В книге «Ахматовские зеркала» актриса Алла Демидова пишет: «Если верить дневникам Лукницкого, то в 1925 году Ахматова призналась ему, что в течение своей жизни любила только один раз. «Но как это было!» — говорила она. В Херсонесе и в Киеве, где жила Ахматова в то время, она три года ждала от него писем, ходила каждый день по жаре за несколько верст на почту, но письма так и не получила. Письма от Владимира Голенищева-Кутузова».
Из писем Анны Горенко Сергею фон Штейну, овдовевшему супругу Инны: «Я до сих пор люблю В. Г.-К. И в жизни нет ничего, кроме этого чувства. У меня невроз сердца от волнений, вечных терзаний и слез... Умереть легко. Говорил Вам Андрей, как я в Евпатории вешалась, и гвоздь выскочил из известковой стенки? Мама плакала, мне было стыдно — вообще скверно».
Впоследствии брак Ахматовой и Гумилева, а затем еще четыре ее попытки создать семью затмили в глазах биографов первую любовь, и о ней почти ничего не известно. Кроме того, что Владимир Голенищев-Кутузов был на 10 лет старше Анны, учился на факультете восточных языков Петербургского университета вместе с Сергеем фон Штейном, который стал поэтом-переводчиком.
Еще одно письмо фон Штейну: «Все праздники провела у тети Вакар, которая меня ненавидит... Дядя умеет кричать не хуже папы, а если закрыть глаза, то иллюзия полная. Кричал же он два раза в день: за обедом и после вечернего чая... Слова «публичный дом» и «продажные женщины» мерно чередовались в речах моего дядюшки».

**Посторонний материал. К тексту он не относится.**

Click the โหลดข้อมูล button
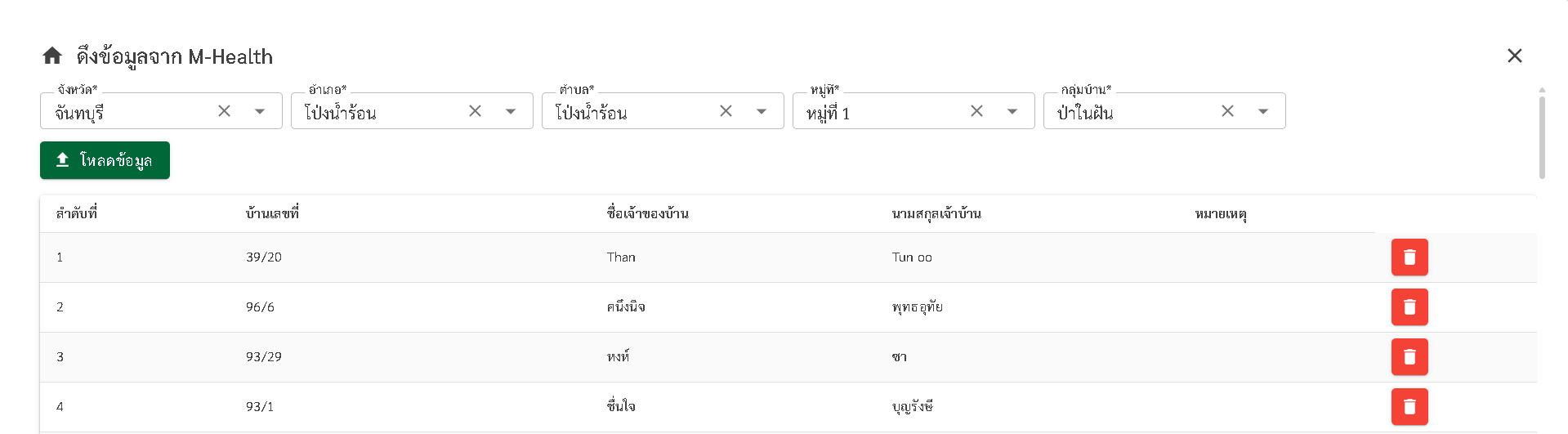The width and height of the screenshot is (1568, 434). [105, 160]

Ахматова по-разному писала и говорила о Киеве. В стихах: «Древний город словно вымер, странен мой приезд. Над рекой своей Владимир поднял черный крест». В записных книжках: «Киевский Врубель. Богородица с безумными глазами... Дни, исполненные такой гармонии, которая, уйдя, ко мне так и не вернулась». А Чуковской говорила: «Город вульгарных женщин. Там ведь много было богачей и сахарозаводчиков». В ташкентской эвакуации во время войны Анна Андреевна призналась, что в молодости была к Киеву несправедлива, потому что жила там трудно и не по своей воле.
Тем временем Гумилев тщетно пытался забыть юную «колдунью». Ахматова рассказала Павлу Лукницкому, как Николай приехал к ней на дачу. Анна болела и, опухшая от свинки, пряталась в платок. Гумилев настоял, чтобы она показала лицо: «Тогда я вас разлюблю...». Ради этого Ахматова сняла платок, но он все равно не разлюбил, а лишь заметил: «Вы похожи на Екатерину II». Тогда она решилась. «Были разговоры, — сообщает Лукницкий, — из которых Гумилеву стало ясно, что А. А. не невинна. Эта новость, боль от известия довела Николая Степановича до попыток самоубийства».
Гумилев уехал во Францию, как полагала Ахматова, учиться оккультизму. Он испытывал там финансовые затруднения и, бывало, питался одними каштанами. Но не это приводило его в отчаяние. Николай отправился в курортный городок Трувиль специально, чтобы утопиться. Потом травился в Булонском лесу. Спустя некоторое время повторил попытку в Каире.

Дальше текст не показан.